In 2009, when Weissman assumed presidency of the International Society for Stem Cell Research, he made it a priority for the organization to take a stand against marketing unproven treatments and to provide a tool to educate patients about stem cell science. The resulting website (closerlookatstemcells.org) teaches patients and caregivers how to spot clinics that offer unproven therapies, and it allows the public to submit the names of clinics offering such treatments to the ISSCR. [See the story “Peddling hope.”]

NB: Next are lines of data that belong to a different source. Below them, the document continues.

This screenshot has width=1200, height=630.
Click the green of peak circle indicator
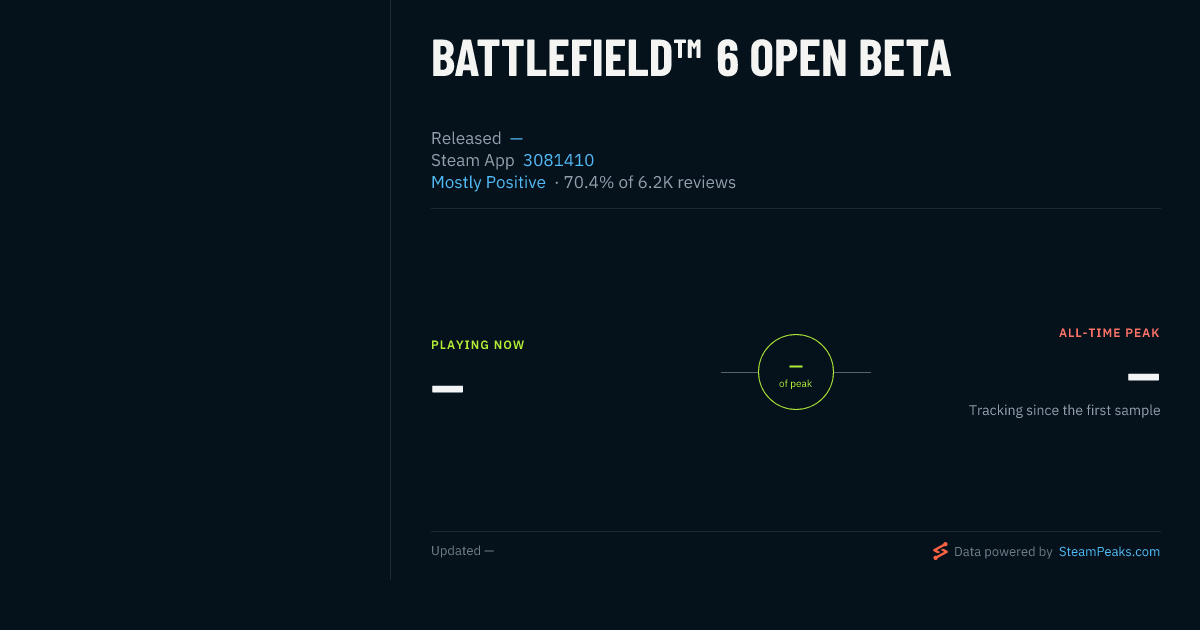(796, 372)
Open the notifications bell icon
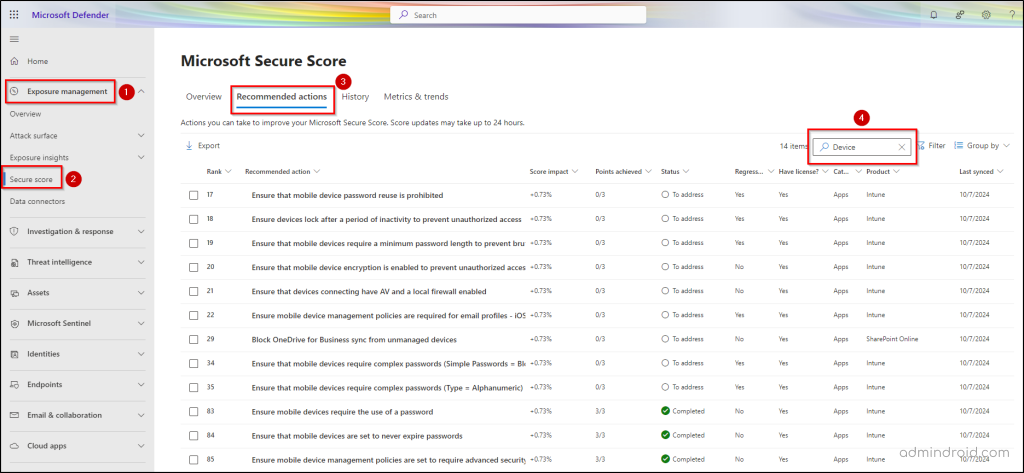The height and width of the screenshot is (473, 1024). (x=934, y=15)
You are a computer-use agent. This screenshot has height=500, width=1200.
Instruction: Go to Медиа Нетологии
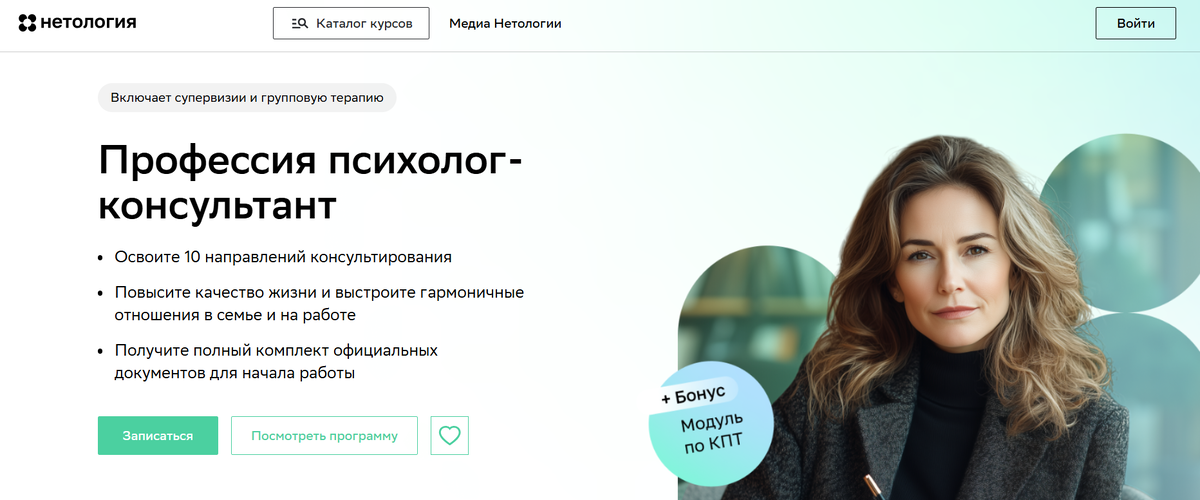[x=505, y=23]
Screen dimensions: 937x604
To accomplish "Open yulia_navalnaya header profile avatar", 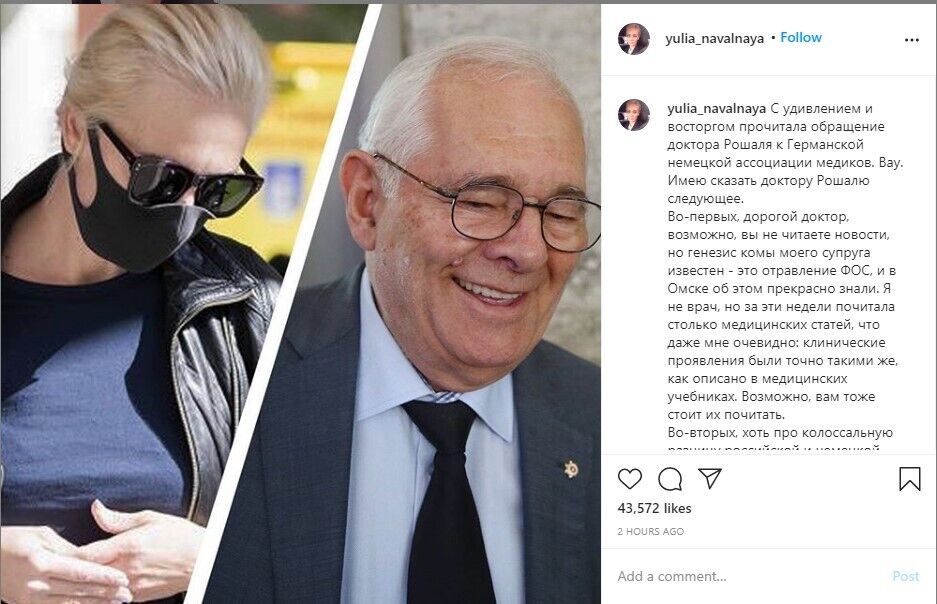I will (633, 39).
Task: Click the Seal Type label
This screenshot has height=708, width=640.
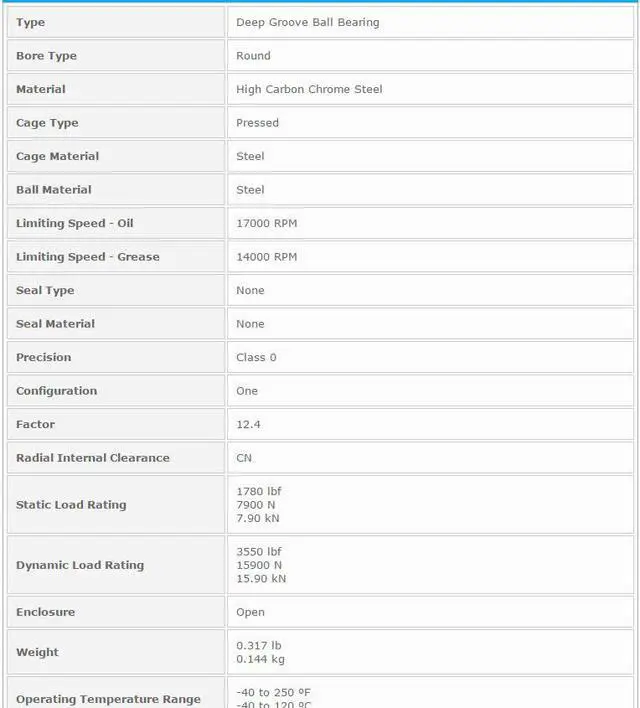Action: (x=45, y=290)
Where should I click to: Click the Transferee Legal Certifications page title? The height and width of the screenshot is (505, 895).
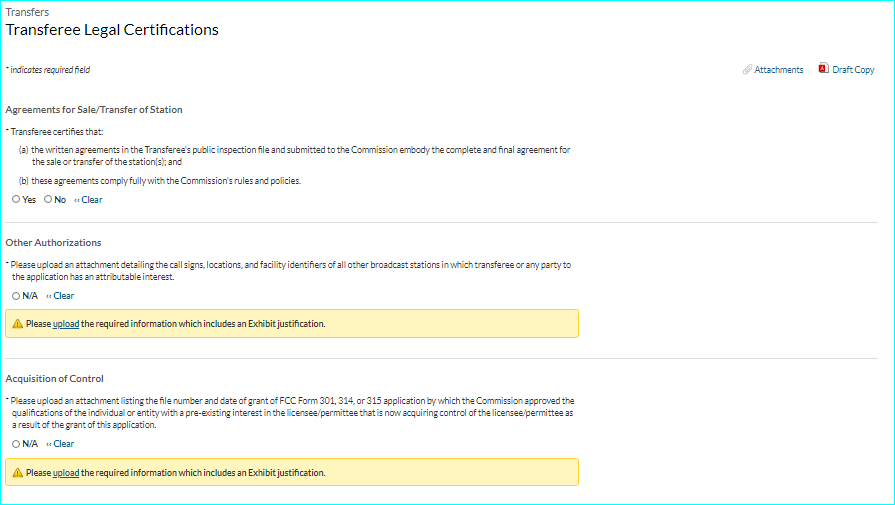pos(112,30)
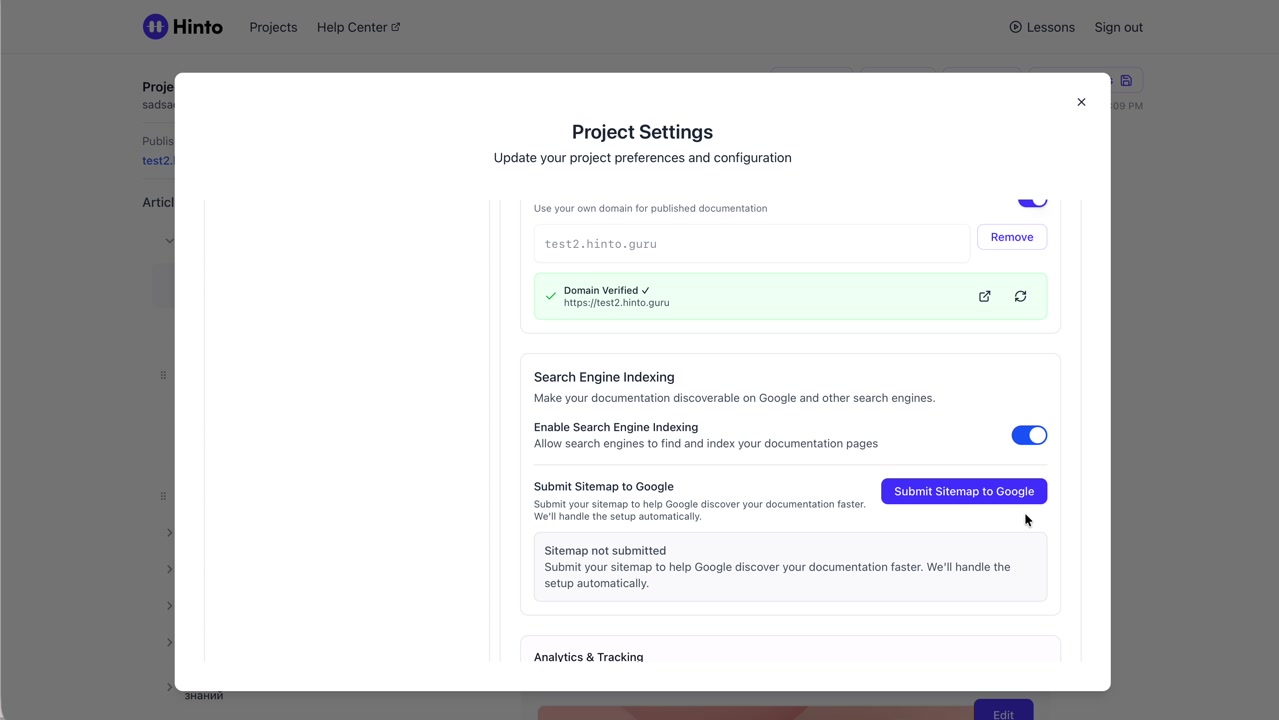Click the refresh domain verification icon
Screen dimensions: 1279x720
[x=1020, y=296]
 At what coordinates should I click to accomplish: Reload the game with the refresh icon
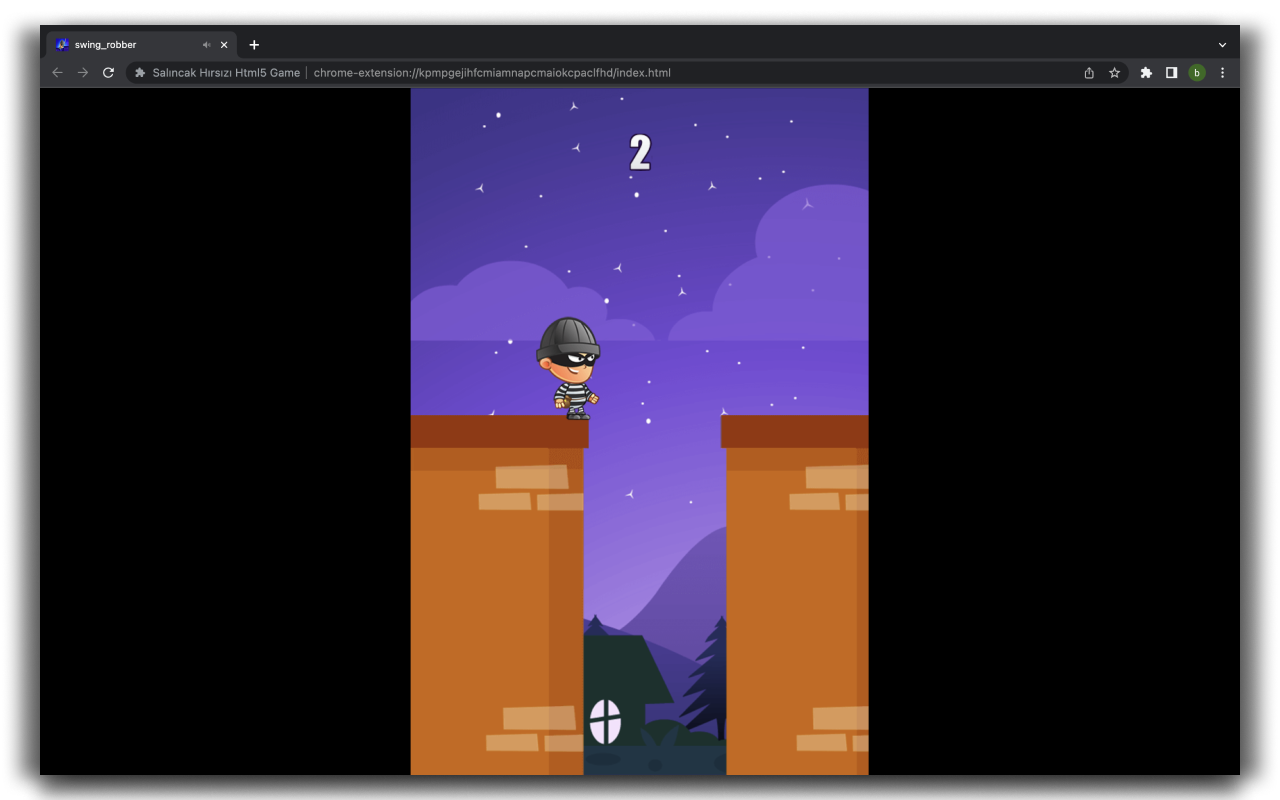(x=108, y=72)
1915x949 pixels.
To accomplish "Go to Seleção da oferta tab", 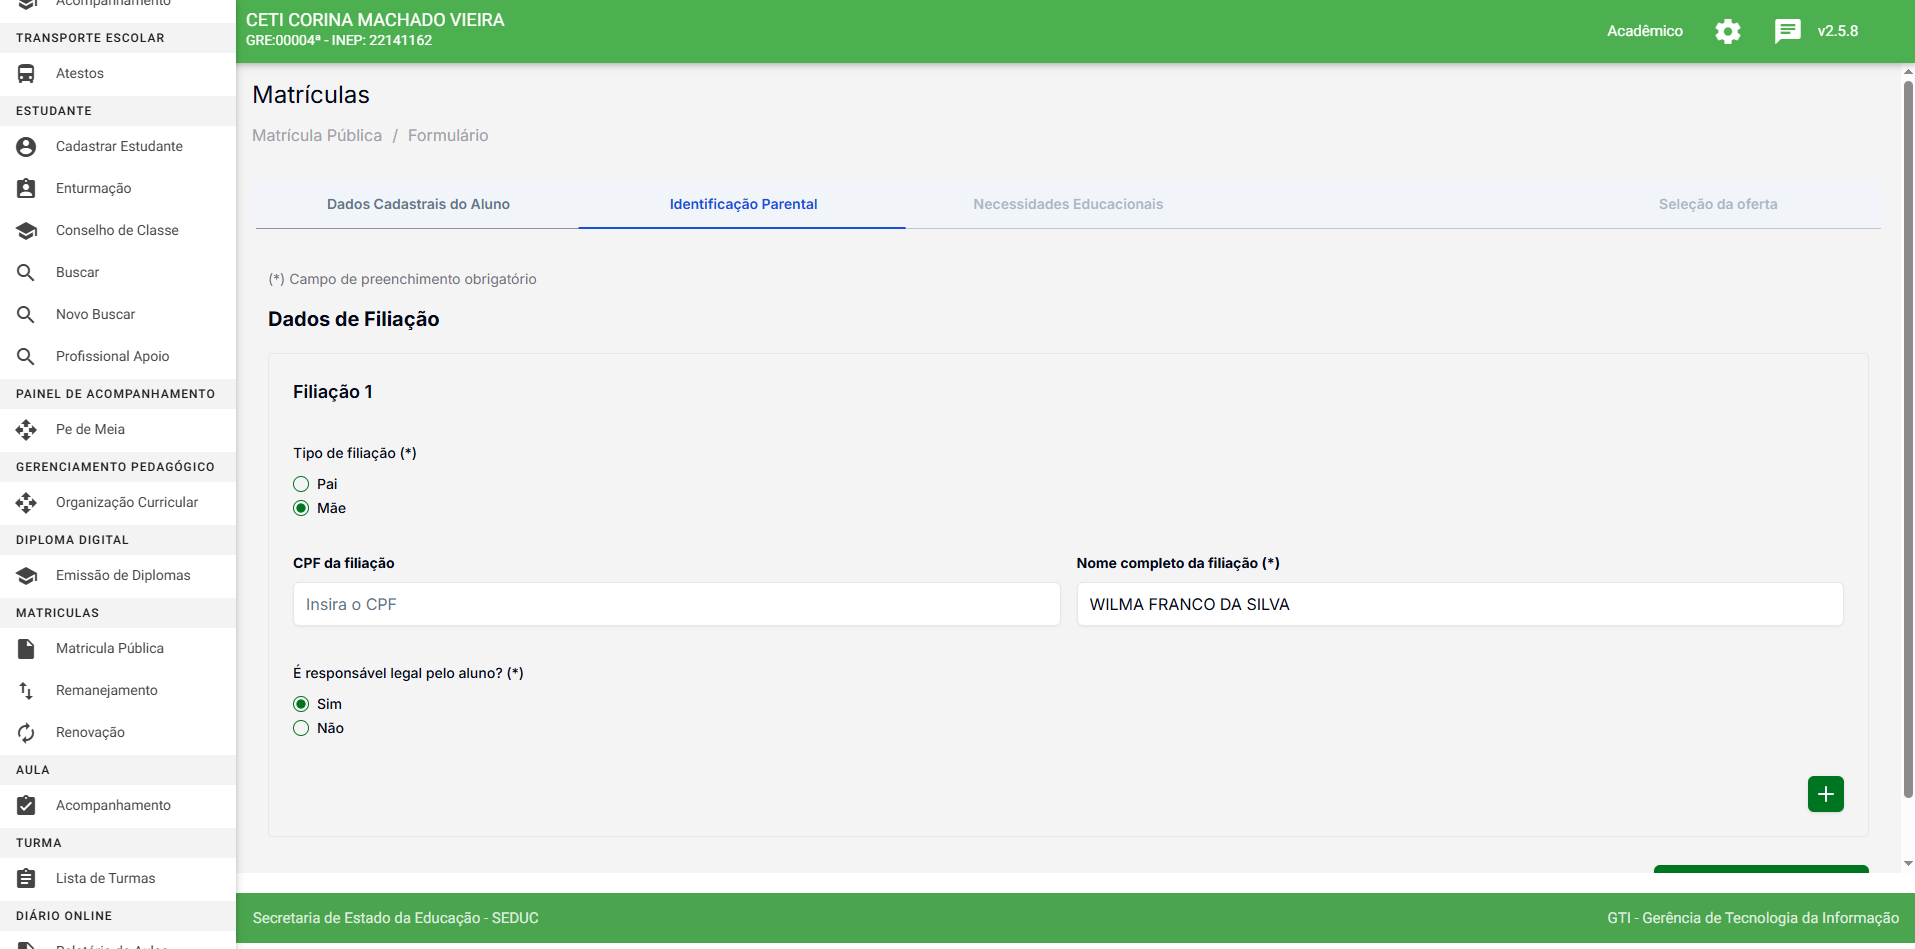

But there’s always work to be done. In May 2010, Weissman gave a public talk in Great Falls about the latest clinical and scientific stem cell advances. “After the talk,” says Weissman, “two separate people came up to say they had received unproven stem cell treatments overseas. Now, these ‘treatments’ cost tens of thousands of dollars. And I realized that, if Montana farmers are doing this, it’s still just a huge problem. These people are going into the hands of predators, and we need to make it stop.”